Text segment:

◆ ◆ ◆

In [None]:
"""
Author: Reggie Karssiens (2667014)
Msc Earth and Climate Sciences, Vrije Universiteit Amsterdam
Supervisor: Liam Heffernan 
Date: 29-01-2025

Aims and expected outcomes
This script provides the tool to automatically reduce the sample size of the geological cores to 10%, 25%, 50%, 75%, and 90%. The outcome is 5 new files containing
random samples sizes.  With these multiple reduces sample sizes the geostatistics can be taken under the look to decide what sample size is the most suitable for this methodology.
The source data includes 190 geological cores from the VU and DINOloket. These 5 sensitiviy files are used to import them in the excisting script to calculate the prediction of the C_mass and
see how the results of the interpolation with different amount of cores differ according to geostatistics. 

Data:
Available input data: (Fileformat, raster/vector, variable, unit, dimensions, resolution, projection, other relevant info adding to understand the data and import the right modules)
- 190 Geological cores containing peat depth, geometry, corenumber and source (VU or DINOloket). (shapefile)

Outcomes:
Five shapefiles files containing different percentages of the amount of geological cores. Afterwards these 5 files are imported into ArcGIS PRO to use
the tool EBK with cross-validation and compare how the statistics is impacted by different sample sizes.
"""

In [None]:
"""
## Methodology: Sample Size Sensitivity Analysis

### Objective
Determine the most suitable sample size for geostatistical interpolation of soil organic carbon mass (C_mass) in peatlands using Empirical Bayesian Kriging (EBK).

### Data and Procedure

**Step 1: Original Dataset**
The original dataset comprises 190 geological cores from two sources:
- 20 cores from Vrije Universiteit (VU)
- 170 cores from DINOloket national database

**Step 2: Sample Size Reduction**
Five random subsamples were extracted from the original 190 cores with varying percentages:
- 10% (n = 19 cores)
- 25% (n = 48 cores)
- 50% (n = 95 cores)
- 75% (n = 143 cores)
- 90% (n = 171 cores)

◆ ◆ ◆

Dataset extract:
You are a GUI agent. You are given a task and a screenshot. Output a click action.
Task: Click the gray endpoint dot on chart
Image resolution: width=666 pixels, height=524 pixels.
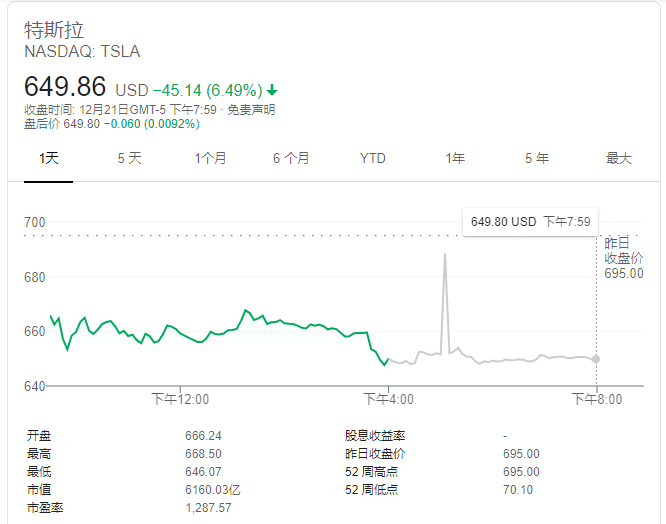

◆ ◆ ◆

Written task:
According to the script description on sample size reduction, how many of the original geological cores come from the DINOloket national database?

Worked answer:
170 cores